LORD SCOTT OF FOSCOTE

My Lords,

    61.  These conjoined appeals arise out of litigation brought by the appellants against their respective former employers. Each appellant complains that during his employment he was exposed by his employer to asbestos dust and that, as a consequence of the exposure, he inhaled asbestos fibres which remain in his lungs. Asbestos fibres in the lungs can lead to mesothelioma or asbestosis. These are very serious life threatening diseases that can emerge many years after the exposure to asbestos dust has ceased. Medical science has not found any means of forestalling the onset of these diseases once the asbestos fibres have been inhaled. The unfortunate individual who has inhaled the fibres must simply wait and hope for the best.

    62.  None of the appellants has yet contracted any asbestos related disease. It is to be hoped that none will do so. But each of them, ever since his exposure to asbestos dust, has had to live with the risk, a risk estimated by the medical experts who have given evidence in these cases to be in the region of a five per cent chance, and will have to continue to live with that risk until he dies. The effect of the shadow cast by this risk on those who must live under it varies from individual to individual. Some people are more prone to worry than others. One of the appellants, Mr Grieves, has worried about the risk to the point where he has developed psychological symptoms and a depressive illness.

    63.  Medical examinations of each of the appellants have revealed that inhaled asbestos fibres have made their way to the pleural membrane which surrounds the lungs and have there formed themselves into plaques. Pleural plaques are characteristic of asbestos exposure but are in themselves asymptomatic. Their presence, and their size and number, provide an indication of the extent to which the individual has inhaled asbestos fibres but are not themselves causative of asbestos related disease. They cause neither impairment of lung function nor disablement. But because they are proof of the presence in the lungs of asbestos fibres they are an indicator of the extent to which the individual is at risk of developing in the future some such disease. The diagnosis of the presence of pleural plaques may, therefore, contribute to or heighten the anxiety of the individual that he may develop a life-threatening asbestos related disease.

    64.  Each of the appellants has sued the employer, or in some cases employers, who exposed him to asbestos dust. Damages in negligence are claimed. And it is accepted by each of the employers, respondents before your Lordships, that the exposure represented a breach of the duty each owed to its employees. The appellants' claims, however, are tortious claims based on breach of a tortious duty of care or breach of statutory duty - no distinction between these duties has been, or need be, drawn - and the employers have resisted the claims on the ground that as yet none of the appellants has suffered actionable damage. It is accepted that if and when an appellant contracts an asbestos related disease, when, that is to say, the risk under which he is living actually materialises, his employers will be liable to him in damages. But that point has not yet been reached. The present actions are premature, so the respondents, or more accurately their insurers, contend.
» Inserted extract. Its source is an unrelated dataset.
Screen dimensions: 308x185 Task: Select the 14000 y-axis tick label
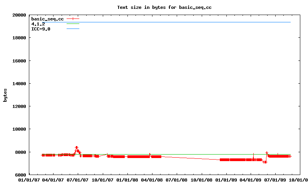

The issue for your Lordships is whether that is right. Holland J, who tried the case, thought it was not. In the Court of Appeal Smith LJ agreed with him, but the majority, Lord Phillips of Worth Matravers and Longmore LJ, disagreed. They allowed the appeal. The issues now for your Lordships to decide, are, first, whether the presence in the lungs of pleural plaques, a result of the inhalation of asbestos fibres brought about by the exposure of the appellants to asbestos dust, an exposure admitted to constitute a breach of the respondents' duty to them, entitles the appellants to bring an action in tort for damages. The second issue, if the answer to the first is that the presence of pleural plaques is not enough, is whether that presence coupled with the anxiety, produced by knowledge of the risks attendant upon a past exposure to asbestos dust and accentuated by knowledge of the presence in the lungs of pleural plaques, will suffice to create a cause of action in tort for damages. And there is a third issue relating only to Mr Grieves, namely, whether, if the answers to the first and second issues are in the negative, he has a tortious cause of action for the psychiatric injury produced by his worry about the possibility that he may contract an asbestos related disease.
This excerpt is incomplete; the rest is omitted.